I need to do this right now like I need a hole in the head. I’m a little over a month away from graduating with my masters degree in leadership, my oldest son is getting married in 10 days, and I have a full time job and my house is a mess, and, and, and……

But my newsfeed on every social media site has already been flooded with NAAM posts from the people who aren’t experts. (People who aren’t adoptees.) And it grates on me more this year than it has in a while. I guess it's because I still haven’t solved my paternal search and I just want to scream, “Shut up, people!” Stop talking about beauty until all people know who and where they came from. Seriously, I’m tired of hearing about beauty.  Until I’m not poring over DNA results from four sites with tears streaming down my face at 2 am in the freaking morning hoping for a different result than I have been getting for four years…just save all your talk about beauty for somebody else that isn’t in the grip of the closed adoption system. The grasp it has on you is suffocating at times. I do believe there is wholeness even in the destruction that is closed adoption. For me it has been my faith that has made it possible. And, it's an ongoing journey. Just when you think you're alright, somebody hands you a clipboard at a doctors office to fill out several pages of forms you can't give any information on. And you feel like throwing it against the wall and walking out. And you wonder if you will die one day never knowing any of that information. Or more importantly, whether you  will die BECAUSE you didn't have the information you should have had to write on the paper, that could have saved your life if only you knew your family history.

Right now in my studies we are reading a few books that really blow the door wide open on my thoughts about all this. One book is Strengthening the Soul of Your Leadership by Ruth Haley Barton. Her subject is Moses and she talks all about his adoption and the ramifications it has on his psyche and his leadership. I had to write a five page paper on this for an upcoming class that starts Monday and my only issue was limiting my thoughts to five pages.
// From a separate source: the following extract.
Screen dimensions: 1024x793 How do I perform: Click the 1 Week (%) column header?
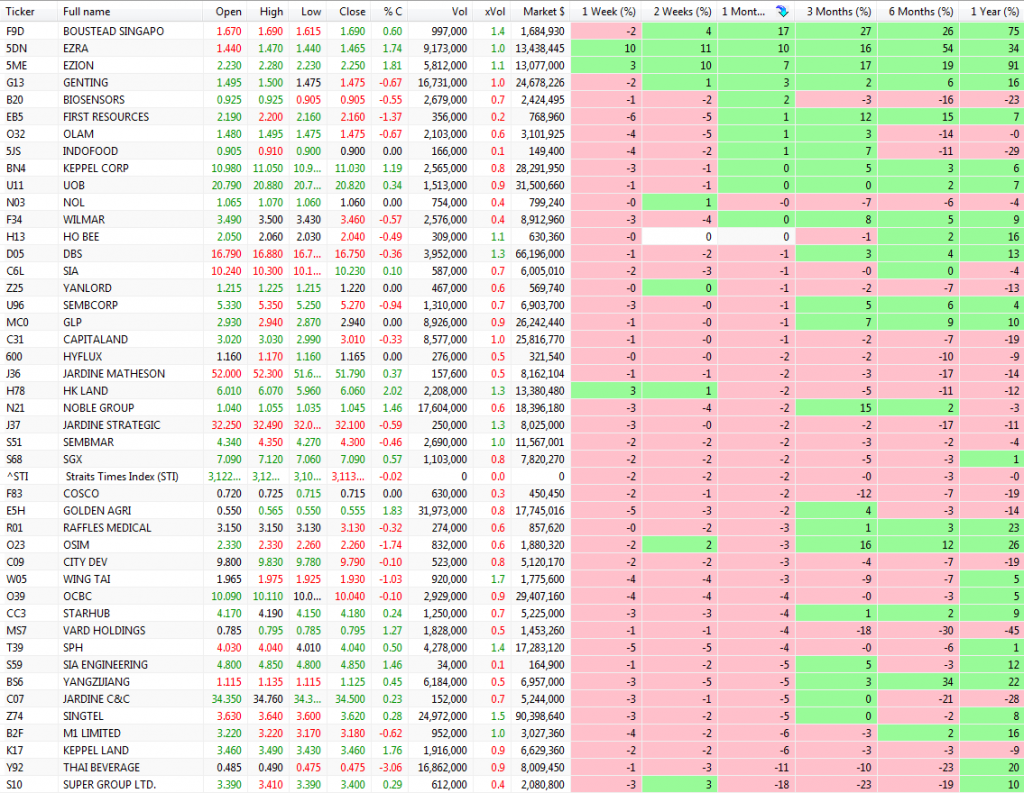tap(608, 11)
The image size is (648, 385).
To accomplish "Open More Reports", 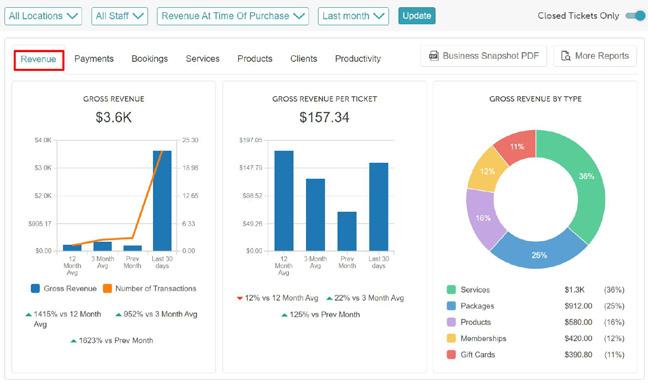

Here’s an excerpt from the book:

“The soul of leadership begins with who we are – really. Not who we think we are, not who we would like to be, not who others believe us to be. God’s call includes (yet is not limited to) the particularities of our life, our heritage, our personality, our foibles, our passions and deepest orientation, and even our current life situation.”[1] 

When I read this, tears ran down my face. God’s call includes the particularities of our life and our heritage.   

What are the ramifications of this for the adoptee in a closed adoption system?
   


[1] Ruth Haley Barton, Strengthening the Soul of Your Leadership: Seeking God in the Crucible of Ministry (Downers Grove, IL: InterVarsity Press, 2012), 74.